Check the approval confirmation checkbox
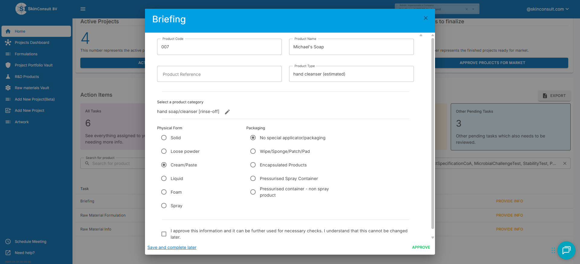 coord(164,234)
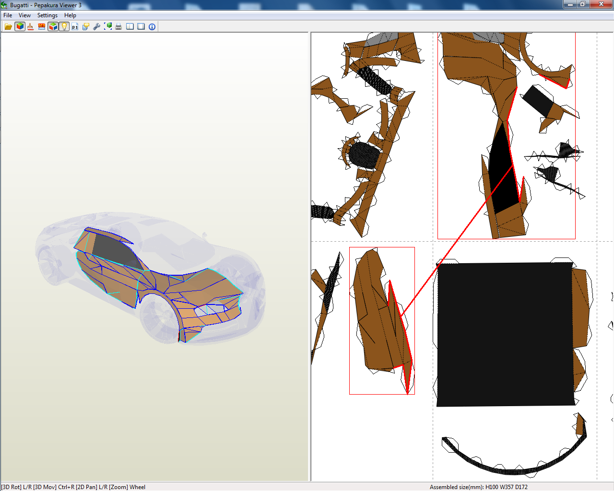Viewport: 614px width, 491px height.
Task: Toggle the 3D textured view cube button
Action: pos(53,26)
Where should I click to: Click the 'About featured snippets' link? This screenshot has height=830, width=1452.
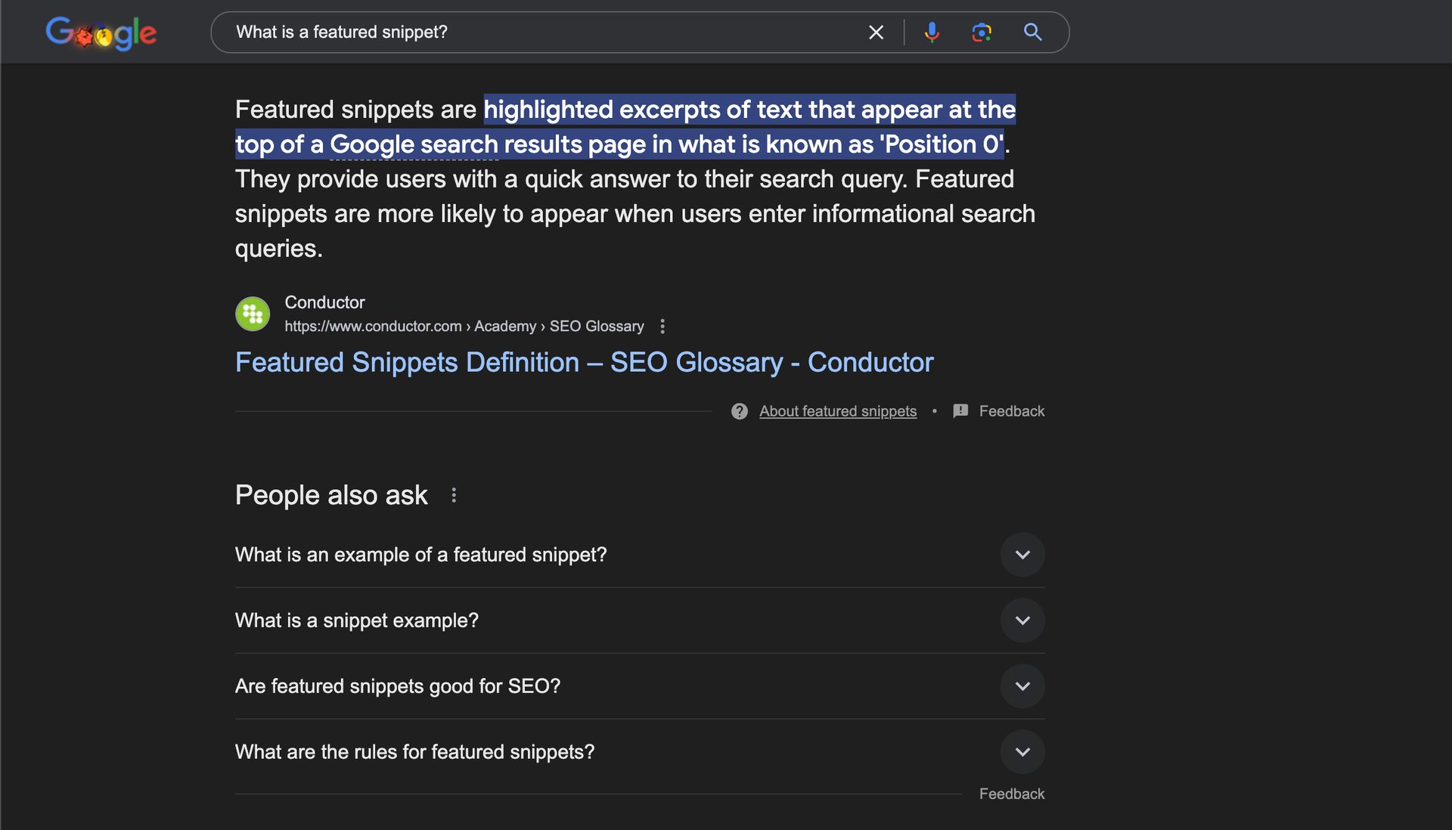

□ □ □ □ □ □ □

▶ EXERCISE REQUIREMENTS
Write out the material exactly as it stands, omitting every picture.

▶ RESULT
Check the approval confirmation checkbox
 coord(164,234)
Viewport: 614px width, 491px height.
Task: Toggle the 3D textured view cube button
Action: pos(53,26)
Where should I click to: Click the 'About featured snippets' link? This screenshot has height=830, width=1452.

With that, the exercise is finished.